Berbulan-bulan Bagus Tinukur hanya datang dan pergi dari rumah warga yang satu ke warga yang lain. Terkadang Bagus Tinukur tidur di emperan rumah warga. Terkadang dia gembira sekali kalau nonton tv, sehingga yang empunya rumah bingung, kapan tv-nya mau dimatikan. Akhirnya Bagus Tinukur dibiarkan saja nonton tv di rumahnya, sampai dia tertidur di depan tv.
***
“Danang, ada tugas untukmu.” Tiba-tiba Danang mendengar suara seperti suara Nyi Ronggeng, permaisurinya. Namun karena Danang ragu, maka Danang pun diam saja dan tidak melakukan tindakan apa pun.
“Suamiku, apakah kau tidak rindu, kepadaku.” Tiba-tiba suara Nyi Ronggeng itu terdengar semakin jelas.
Danang yang sedang melamun di Istana Matraman Raya, tentu saja kaget mendengar ada suara memanggilnya sebagai suami, perasaan Danang, Dewi Anya sedang menyusui Pangeran Musthofa. Namun, Danang tetap melihat sekeliling barangkali Dewi Anya memang sedang mencarinya. Walaupun begitu tidak ada seorang pun yang ada di sekitar tempat itu.
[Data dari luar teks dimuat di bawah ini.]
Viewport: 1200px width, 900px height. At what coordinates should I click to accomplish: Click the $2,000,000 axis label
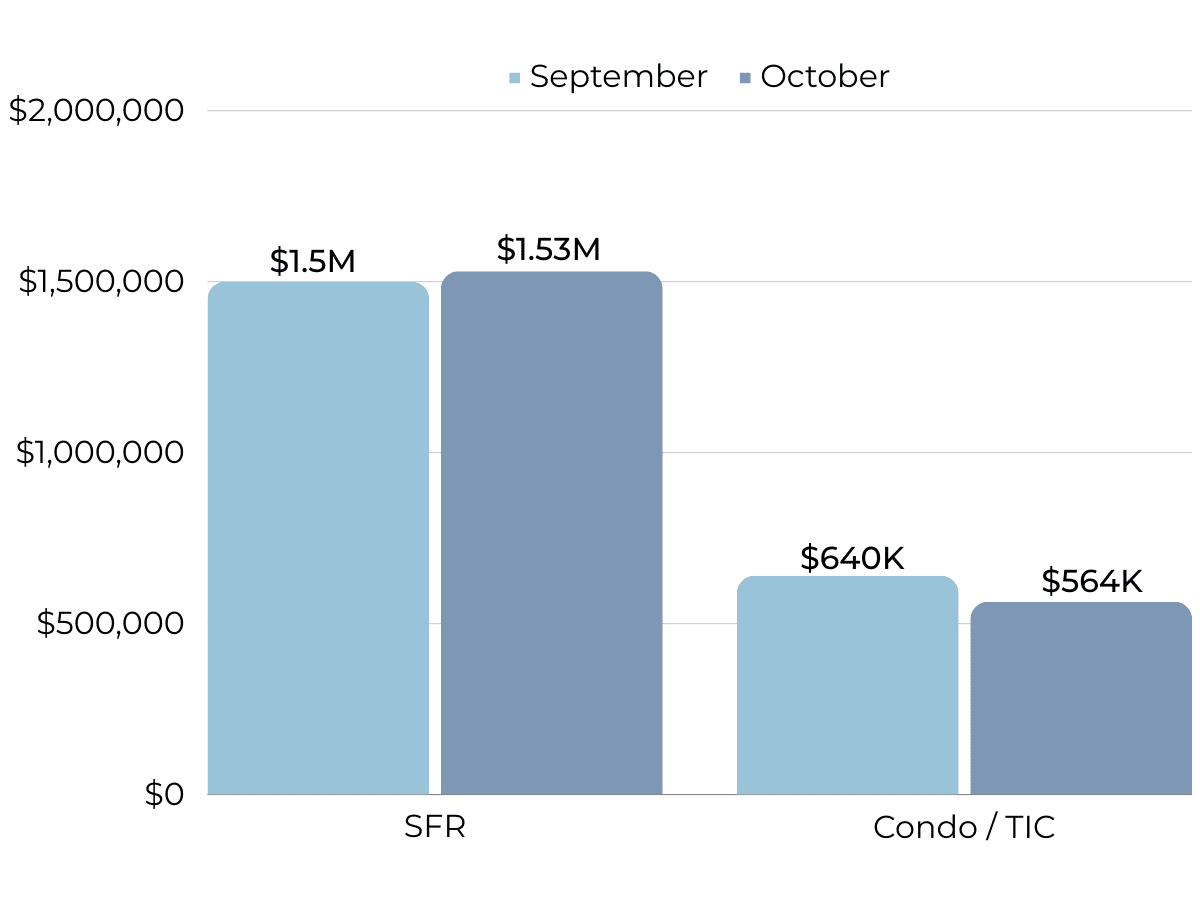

Danang pun kembali melamun.
Tiba-tiba Danang merasa badannya ada yang menarik ke atas, lalu Danang merasa sudah berada di candi tempat bermukimnya Nyi Ronggeng. Tentu saja Danang terkejut. Dilihatnya ke bagian atas candi, memang tampak Nyi Ronggeng yang cantik jelita berada di sana. Danang pun menggigil ketakutan.
“Suamiku, ke sinilah,” seru Nyi Ronggeng.
Danang pun mengikuti perintah Nyi Ronggeng. Kembali asal Danang menginjak tangga batu candi, batu itu kemudian menjadi awan. Namun Danang sudah tahu, kalau dia tidak akan jatuh. Sampai di atas, Danang melihat Nyi Ronggeng yang begitu cantik dengan pakaian sebatas dada yang tidak cukup. Tanpa basa-basi Danang kemudian duduk di kursi bersama Nyi Ronggeng. Danang pun langsung memeluk Nyi Ronggeng.
***
Saat Ki Ageng Batman bersama kedua istrinya serta kedua anaknya sampai di rumah dinas Bupati Kediri Bejo Cinekel. Ki Ageng Batman dan rombongan disambut oleh Putri Selendang Biru. Namun Ki Ageng Batman terkejut karena ternyata Bupati Kediri Bejo Cinekel yang ditujunya untuk menitipkan Jalal dan Tanjung supaya belajar menjadi hafiz Qur’an, belum pulang ke Kediri. Ki Ageng Batman juga kaget ternyata anak angkatnya Raja Slamet dalam keadaan terluka, tetapi ternyata dia baru saja mempunyai anak-anak kecil perempuan dari Mbak Ay Ming dan Miss Tami Zen. Ki Ageng Batman dan rombongan akhirnya tinggal lama di rumah dinas Bupati Kediri Bejo Cinekel, menunggu Bupati Kediri itu pulang.
***
Sementara itu, GaZa yang membawa tubuh Niki yang terkena serangan jarum Putri Ming Nyamat sampailah ke lereng Gunung Slamet. GaZa mencoba mencari salah satu gua yang ada di sana, lalu meletakkan tubuh Niki yang masih pingsan. GaZa tidak tahu cara mengatasi serangan jarum Putri Ming Nyamat pada tubuh Niki. Namun saat GaZa melihat Niki pingsan, GaZa mencoba menggerak-gerakan tubuh Niki. Namun Niki tidak juga bisa siuman.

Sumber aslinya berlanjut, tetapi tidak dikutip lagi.